To begin with, banks need to accept the reality rather than amplify the misery. If a client cannot pay back a loan, it may be due to mistakes they made or global market conditions. Perhaps the bank did not see it coming. In most cases, it is a combination of all three. The quicker the bank resolves the problem, rather than deferring to blame or defence, the quicker it can control the damage.
It is easy and natural to take the high ground when the person sitting across from you is weak. Many relationship managers will question a struggling SME: “So when will you clear this outstanding?” Like an irate father talking to their son. Often the client plays the ‘junior’ role, accepting mistakes and hoping that he gets a little more time.
However, situations like these actually require bank relationship managers to be patient and listen, working over the long-term as a real consultant and partner to the business, and providing solutions rather than asking obvious questions. Banks need to offer partnership rather than parenting.
Another important factor to consider when servicing SMEs in a challenging environment is reducing their turnaround time. The best time for bankers to ensure that the service they provide to SMEs is timely is when markets are slow and clients experience regular delays.
The quality and agility of a banker’s due diligence will determine whether a client goes under or survives. Usually one or two delays in payments, often caused by a genuine transaction being held up for ‘more scrutiny’, can start an avalanche. Don’t be in a hurry, but delaying a transaction for days for no material reason will have a negative effect.
SME lenders also need to train their teams correctly in order to provide a better service to customers. Bankers need to be educated about how to use credit reviews to make correct sales decision, but also understand that the business cycles do have darker sides and should know how to manage a client in stress.
What clients get is a reduced level of interaction with their relationship manager, more questions to be answered, more documentation, and, worst still, delayed action and a higher cost to their regular transactions.
Managers should question whether their sales teams have the bench strength to deal with clients in difficult head winds and take the extra effort and time to train them. This involves an understanding of classification of accounts, credit monitoring during volatile market situations, client and supplier communication and solutions analysis.

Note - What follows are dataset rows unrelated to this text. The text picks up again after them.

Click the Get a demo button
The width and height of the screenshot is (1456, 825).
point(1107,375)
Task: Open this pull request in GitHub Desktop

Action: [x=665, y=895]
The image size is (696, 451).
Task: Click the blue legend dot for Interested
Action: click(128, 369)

Last but not the least, it is important for bankers to maintain contact with their clients’ other banks. In challenging markets, the first reaction is often to squeeze as much from the client as quickly as possible. However, the sharing of information and collaboration with other banks will not only lead to a faster resolution, but more importantly, a complete one. Sharing the bad news is good news and combined efforts can help everyone.
It is a natural to be concerned about cutting costs when revenues slow down – it’s the prudent thing to do. But cutting corners on customer service is the wrong thing to do. On-boarding new clients may not be a priority, but new clients usually expect ‘better’ service during tough times. They are conscious of their problems and have made a very hard decision in approaching the bank. Service guarantees during this time become a requirement.